Images are to be left out; everything else in the records gets copied exactly.

=== Supplied records ===
------------------------------------------------------------
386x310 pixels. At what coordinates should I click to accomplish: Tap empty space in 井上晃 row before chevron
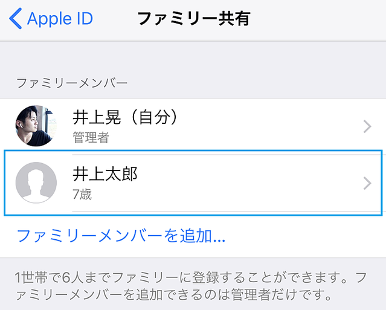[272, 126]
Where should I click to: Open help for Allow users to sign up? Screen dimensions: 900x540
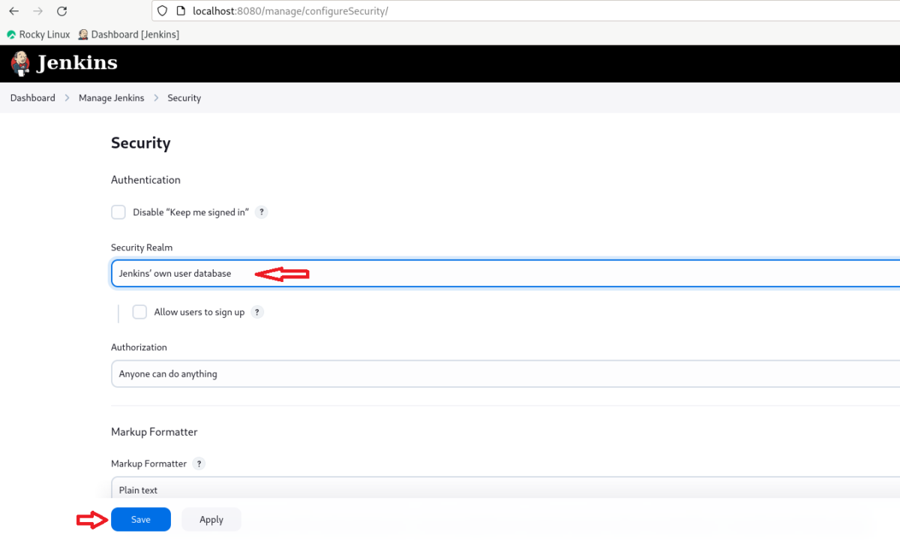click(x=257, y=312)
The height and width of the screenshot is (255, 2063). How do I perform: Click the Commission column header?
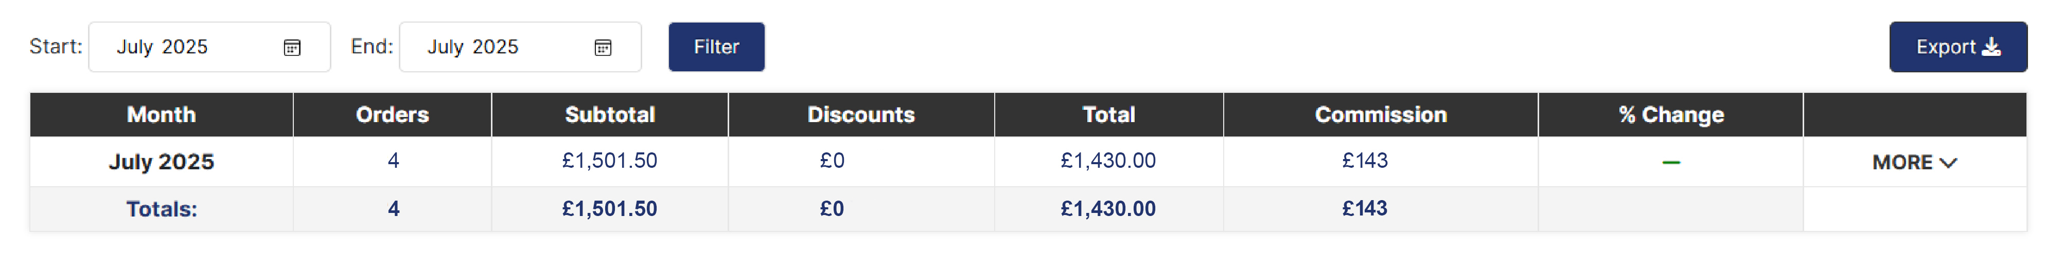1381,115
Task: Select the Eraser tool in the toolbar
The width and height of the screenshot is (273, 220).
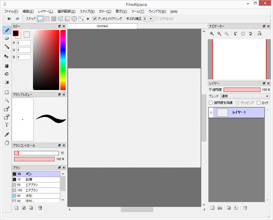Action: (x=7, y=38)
------------------------------------------------------------
=== Solution for this problem ===
386x310 pixels. At what coordinates should I click to accomplish: Tap empty space in 井上晃 row before chevron
[272, 126]
Where should I click to: Open help for Allow users to sign up? Screen dimensions: 900x540
click(x=257, y=312)
The height and width of the screenshot is (255, 2063). How do I perform: Click the Commission column header?
1381,115
Task: Select the Eraser tool in the toolbar
The width and height of the screenshot is (273, 220).
Action: (x=7, y=38)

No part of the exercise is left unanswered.